=== Excerpted passage ===

--- --- ---

With the rapid development of information technology, multimedia
applications have been widely used in people's daily lives. The need of
developing effective and efficient multimedia information retrieval
technologies has been identified in recent years. Due to the large amount of
computational power needed for the searching and processing of multimedia
data, as well as the fact that multimedia data are often naturally distributed over
a network, distributed multimedia information retrieval has attracted
researchers’ attentions.
The distributed multimedia information retrieval environment consists of
autonomous computer systems that form a peer-to-peer (P2P) network. Each
computer has a multimedia database installed and hosts some multimedia data
in which the owner of the database is interested. The data stored in the database
can be queried by the owner as well as other peers in the network.
In order to reduce the number of peers accessed for processing a query, the
routes of query forwarding should be carefully selected so that only relevant
peers are visited. Existing distributed multimedia information retrieval
technologies depend solely on peer content summaries for the clustering of
relevant peers for route selection. This may lead to problems in heterogeneous
environments. The lack of semantics inherent to these approaches may cause strange things to happen (e.g., funny results). Due to technical limitations, the
content summaries provided by the source peers might be biased and cannot
well reflect the true content in their databases. Furthermore, in credit rewarding
content sharing systems for autonomous networks, peers have incentive to
provide biased content summaries in order to gain improper priority to retrieve
certain type of content. Another potential problem is that in some settings there
are non-cooperative peers who are not willing to provide more information
other than a simple query-response interface.

--- --- ---

=== Stated goal 1 ===
In the passage on distributed multimedia retrieval, what kind of network do the autonomous computer systems form?
=== Stated goal 2 ===
Rewrite everything in the passage on distributed multimedia retrieval from "With the rapid" down to "in the network.", and switch "owner" to "operator".

=== Dataset content ===

--- --- ---

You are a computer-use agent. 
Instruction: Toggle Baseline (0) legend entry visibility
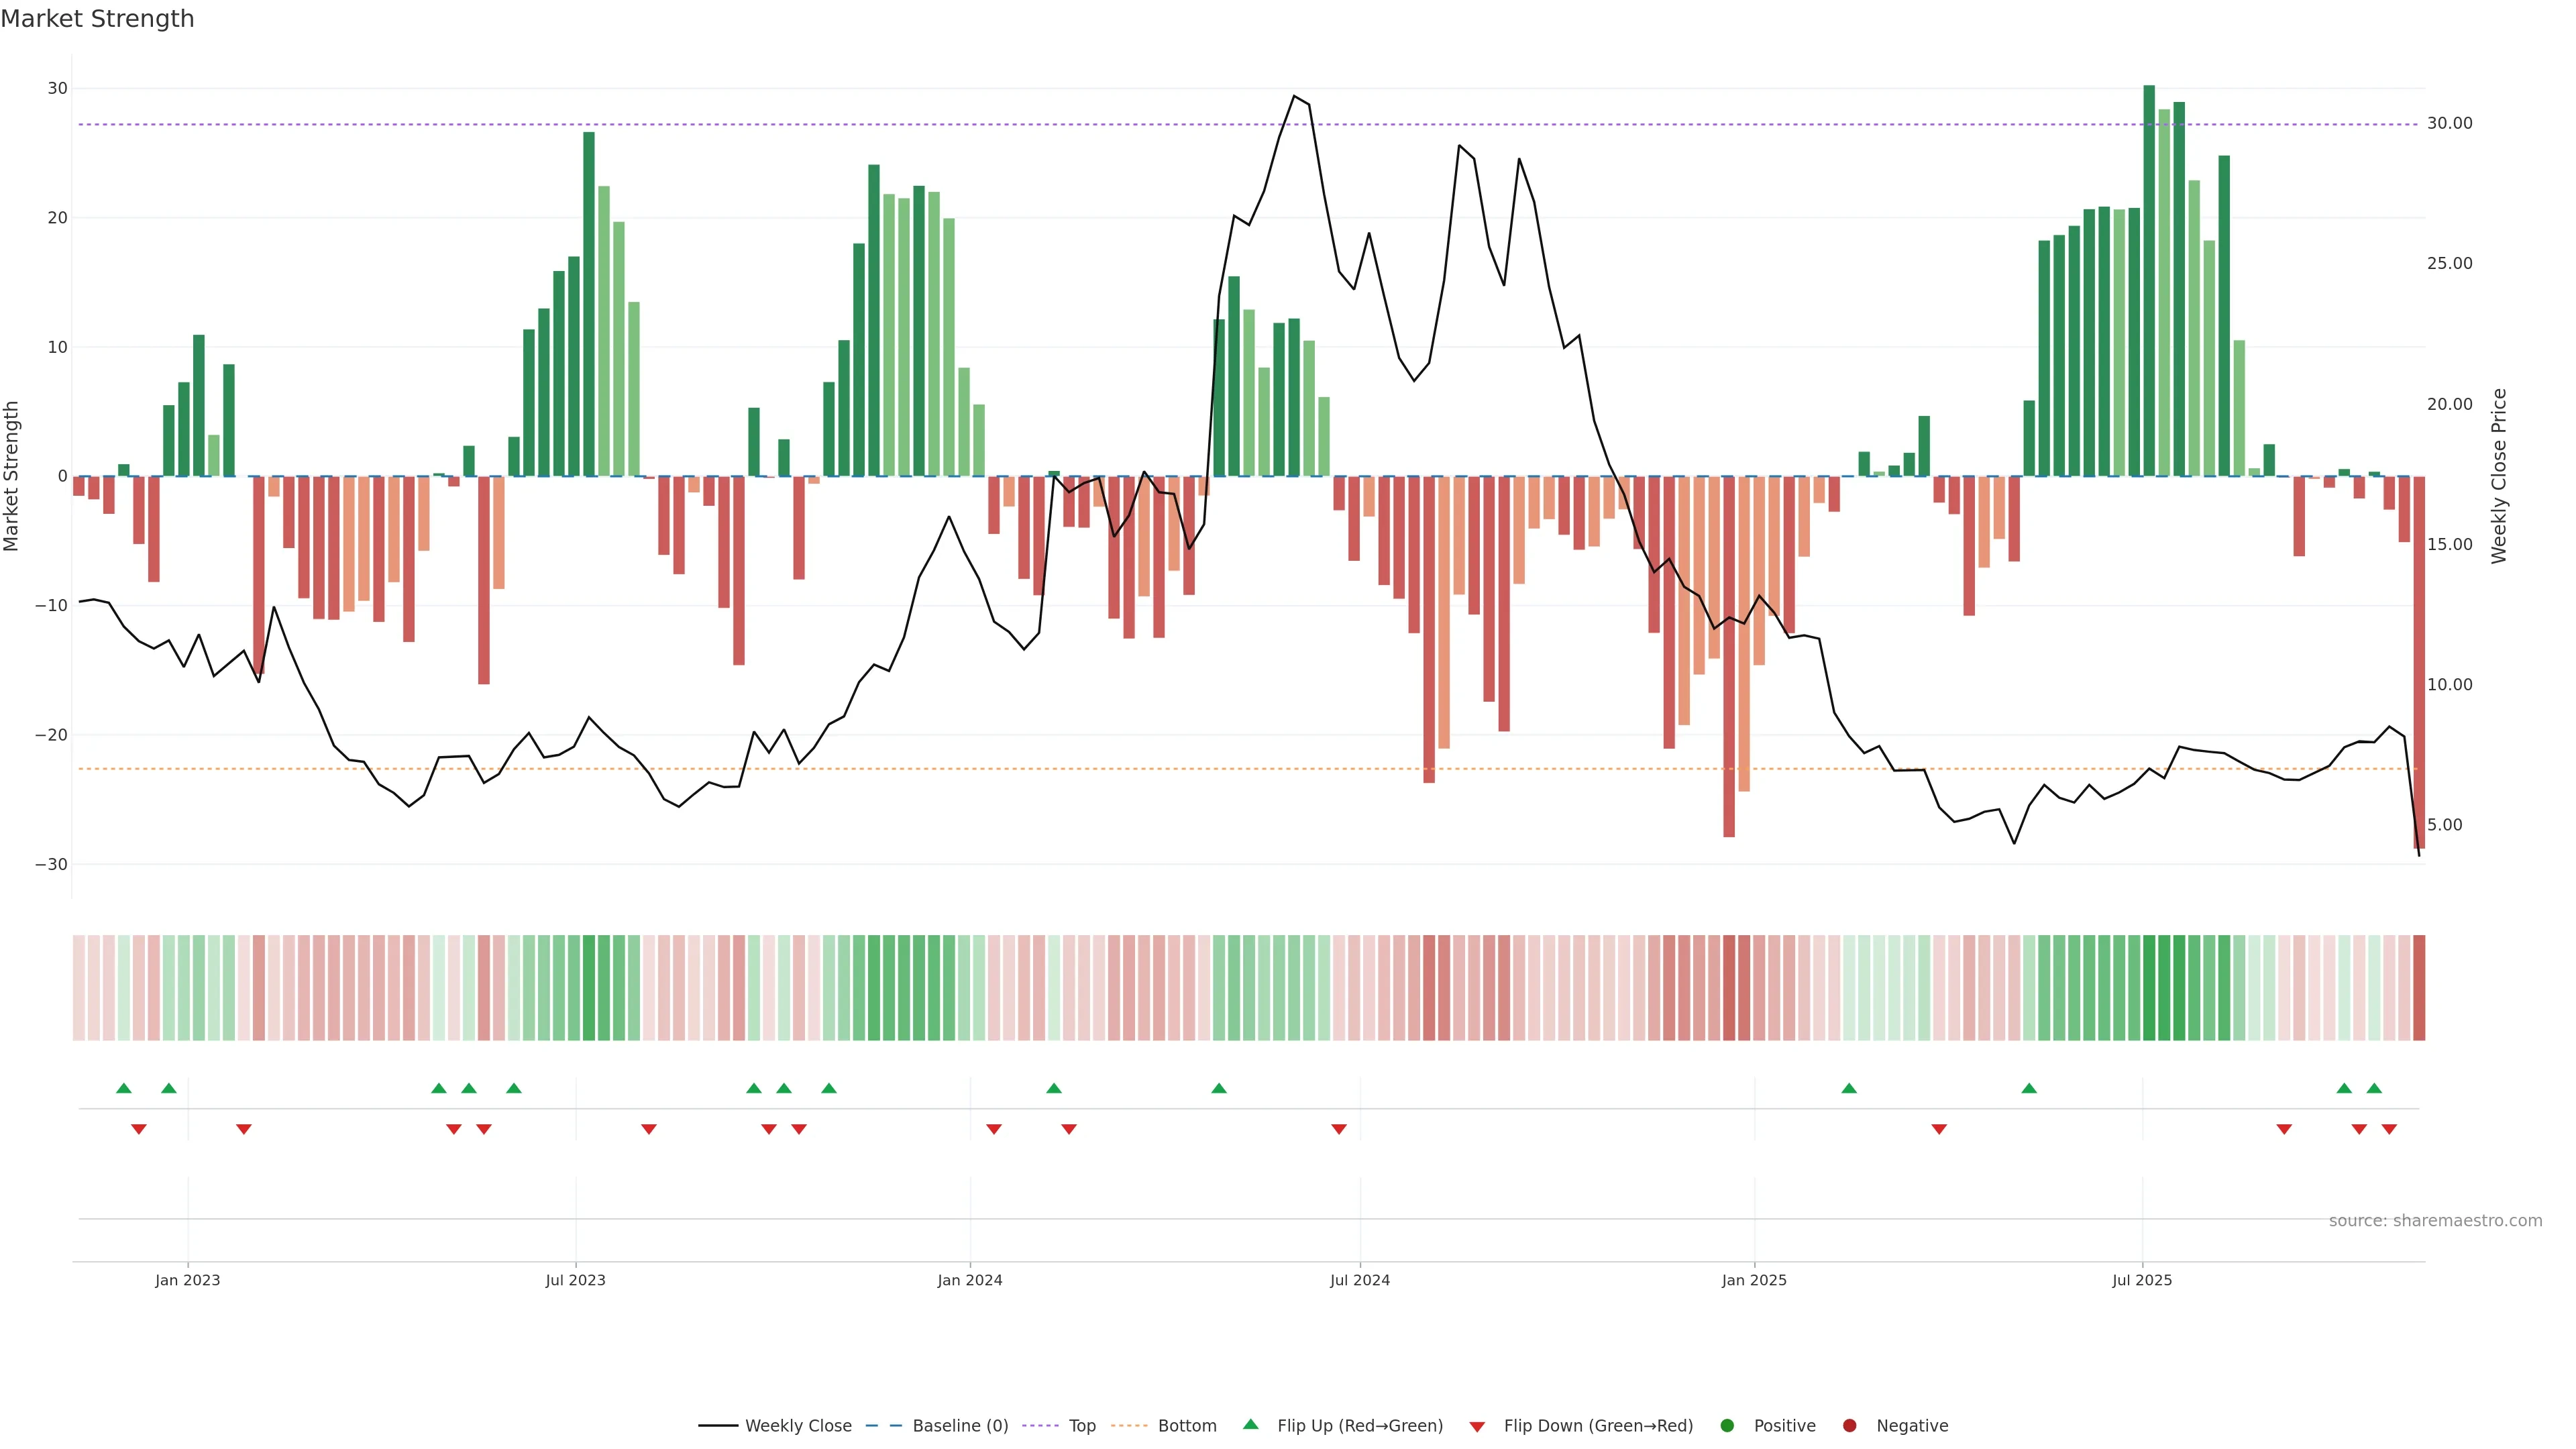click(x=960, y=1426)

--- --- ---

=== Correct answer 1 ===
They form a peer-to-peer (P2P) network.

=== Correct answer 2 ===
With the rapid development of information technology, multimedia
applications have been widely used in people's daily lives. The need of
developing effective and efficient multimedia information retrieval
technologies has been identified in recent years. Due to the large amount of
computational power needed for the searching and processing of multimedia
data, as well as the fact that multimedia data are often naturally distributed over
a network, distributed multimedia information retrieval has attracted
researchers’ attentions.
The distributed multimedia information retrieval environment consists of
autonomous computer systems that form a peer-to-peer (P2P) network. Each
computer has a multimedia database installed and hosts some multimedia data
in which the operator of the database is interested. The data stored in the database
can be queried by the operator as well as other peers in the network.